MYNORTHWEST BLOG

Voices behind Compassion Seattle, ‘Seattle is Dying’ series score new roles in city hall

Dec 16, 2021, 11:31 AM | Updated: 11:38 am

Tim Burgess, Scott Lindsay, Seattle city hall...

Tim Burgess (left) and Scott Lindsay (right). (Photo credits: Seattle Municipal Archives, and 2017 campaign photo)

(Photo credits: Seattle Municipal Archives, and 2017 campaign photo)

Seattle’s latest election saw voters move away from more progressive candidates, and soon, two of the architects behind years of major fundraising efforts and policy proposals toward that end will be working in city hall.

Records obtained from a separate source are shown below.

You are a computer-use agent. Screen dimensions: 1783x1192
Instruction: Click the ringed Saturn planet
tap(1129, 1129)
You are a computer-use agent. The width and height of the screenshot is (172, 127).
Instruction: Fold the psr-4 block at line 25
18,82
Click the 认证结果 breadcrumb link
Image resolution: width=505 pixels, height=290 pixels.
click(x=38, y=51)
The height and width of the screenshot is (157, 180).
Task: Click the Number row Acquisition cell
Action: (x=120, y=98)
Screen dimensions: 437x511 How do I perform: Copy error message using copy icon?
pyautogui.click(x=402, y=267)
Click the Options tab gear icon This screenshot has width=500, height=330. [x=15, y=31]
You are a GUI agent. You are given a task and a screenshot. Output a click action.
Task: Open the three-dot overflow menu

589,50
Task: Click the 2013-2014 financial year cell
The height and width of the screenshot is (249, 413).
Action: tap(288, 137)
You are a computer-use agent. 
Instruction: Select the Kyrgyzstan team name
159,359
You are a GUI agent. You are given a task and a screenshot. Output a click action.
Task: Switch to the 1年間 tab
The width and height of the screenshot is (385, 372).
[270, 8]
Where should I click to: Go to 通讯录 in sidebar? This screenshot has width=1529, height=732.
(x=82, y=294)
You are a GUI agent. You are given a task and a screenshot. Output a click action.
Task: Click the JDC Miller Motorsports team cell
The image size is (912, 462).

Seattle conservatives aim for influence behind the scenes

The first is former City Councilmember — and former interim mayor — Tim Burgess, who was tagged this week to serve as incoming Mayor Bruce Harrell’s director of strategic initiatives. Burgess left office in 2017, instead turning his attention toward influencing Seattle’s political policies from the private sector. That saw him lead 2019’s “People for Seattle” PAC, which operated as one of the major players behind an attempt in that election cycle to move the council away from left-leaning candidates.

The PAC raised over $655,000, spending those funds to promote more moderate, business-friendly candidates opposing progressives across seven council races. That included support for: Mark Solomon in District 2, Egan Orion in District 3, Alex Pedersen in District 4, Debora Juarez in District 5, Heidi Wills in District 6, and Jim Pugel in District 7. All but two of the candidates supported by the PAC ended up losing their respective races, driven by the perception from voters that large corporations like Amazon had attempted to buy their way into city hall.

Burgess pivoted to a more issue-focused approach in 2021 with the introduction of his proposed “Compassion Seattle” city charter amendment. The measure quickly became a flashpoint for the debate surrounding Seattle’s homelessness crisis, lauded by supporters as a way to quickly stand up more shelter spaces, and decried by opponents as an attempt to codify “inhumane” encampment sweeps.

Although Compassion Seattle was ultimately struck down by a judge for exceeding the scope of what’s permitted in a ballot initiative, for a time, the PAC stood up by Burgess to lead the effort had raised more money than any single candidate across all other races in Seattle in 2021. Among the leading contributors was prominent Donald Trump donor and Goodman Real Estate CEO George Petrie, in addition to a handful of real estate, investment, and property management companies.

Burgess — who formally endorsed Harrell in August — also donated $550 to the incoming mayor’s campaign, as well as another $1,000 to the “Harrell for Seattle” PAC.

Coinciding with Burgess’ exit from city hall in 2017, Scott Lindsay — who previously served as a public safety advisor for former Mayor Ed Murray — mounted an unsuccessful campaign for Seattle City Attorney in that same year, where he lost to incumbent Pete Holmes by a 75% to 24% margin.

Lindsay resurfaced again in 2019 as the author behind a now-infamous report on Seattle’s “prolific offenders,” detailing a litany of repeat criminal offenders cycling through Seattle’s court system. The following month, he was featured prominently in KOMO-TV’s “Seattle is Dying” documentary, and was credited as a co-producer on the follow-up, titled “Fight for the Soul of Seattle.” The series was subsequently panned in a joint letter from a coalition of local homeless advocacy groups, claiming the features were ‚Äúpropaganda from [KOMO parent company] Sinclair, the worldwide right-wing media group dedicated to sowing division and promoting fringe arguments.”

Newly-formed PAC with cast of familiar faces floods money into Seattle City Attorney race

In 2021, Lindsay next served as an officer on a local PAC registered as “Seattle for Common Sense,” pouring hundreds of thousands of dollars into supporting Ann Davison’s candidacy for city attorney. The group raised over $377,000, much of which was spent on television ad spots, campaign mailers, and a website highlighting controversial tweets sent by Davison’s opponent, Nicole Thomas-Kennedy.

Those efforts proved successful, with Davison set to become Seattle’s first Republican city attorney since Douglas Jewett left office in 1989, and Lindsay tagged to serve as her deputy city attorney. In her announcement of the appointment, Davison lauded him as “a key thought-leader on reforming Seattle’s criminal justice system.”

With Burgess and Lindsay both returning to work in city hall at the start of the new year, their core policies surrounding homelessness, the prosecution of misdemeanors, and more, will likely arrive in tow, having found a mayor and city attorney largely in alignment with the last four years of their work.